Reproduce the entries from their start through the line containing "Action: pos(1314,116)", both ends included. Leave the pictures out.
□ □ □ □ □
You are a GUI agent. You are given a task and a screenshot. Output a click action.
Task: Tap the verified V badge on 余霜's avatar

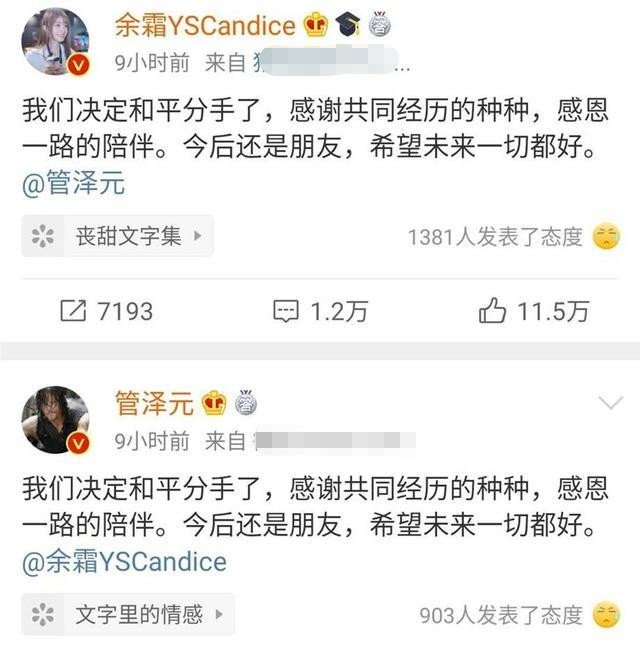(x=78, y=65)
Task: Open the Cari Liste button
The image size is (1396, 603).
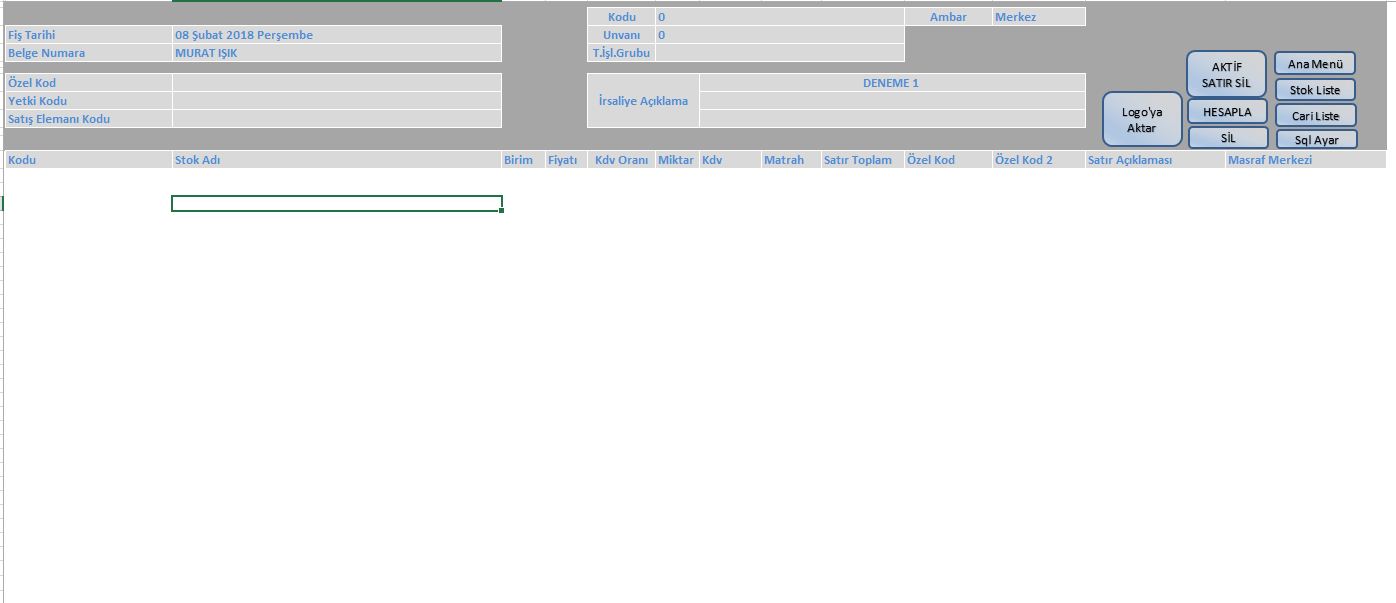Action: pos(1314,116)
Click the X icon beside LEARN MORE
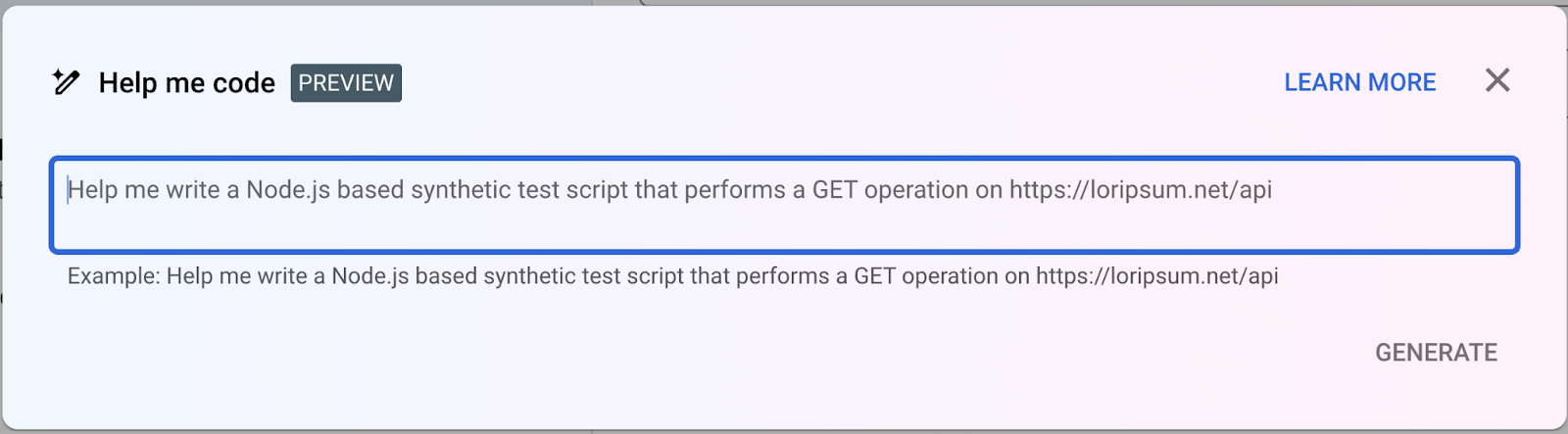The height and width of the screenshot is (434, 1568). [1496, 80]
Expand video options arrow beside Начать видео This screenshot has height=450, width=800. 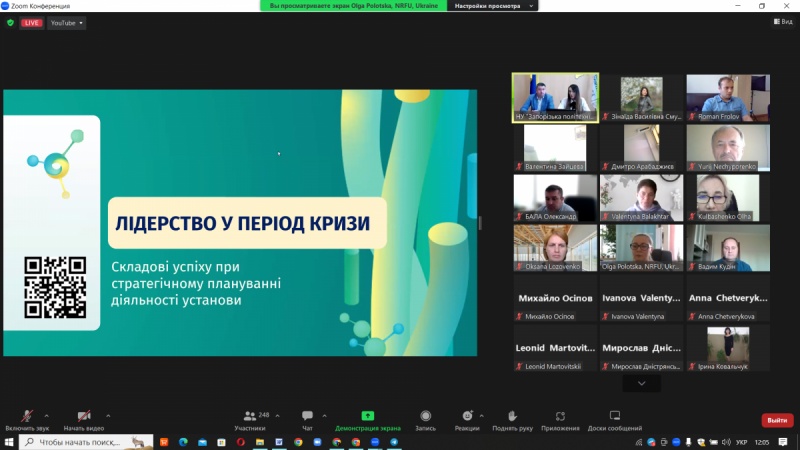pyautogui.click(x=108, y=415)
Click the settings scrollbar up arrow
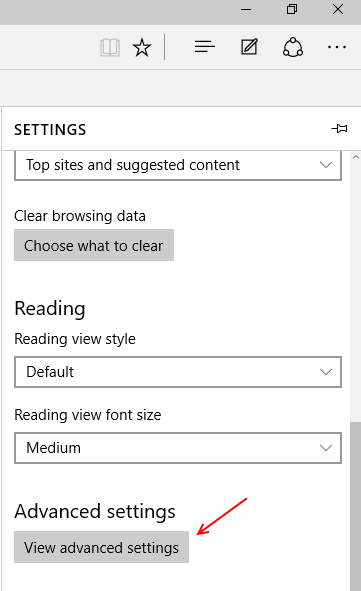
□ □ □ □ □
• Written response
You are a GUI agent. You are given a task and a screenshot. Output a click action.
Task: Tap the verified V badge on 余霜's avatar

(x=78, y=65)
Task: Open the Cari Liste button
The image size is (1396, 603).
Action: pos(1314,116)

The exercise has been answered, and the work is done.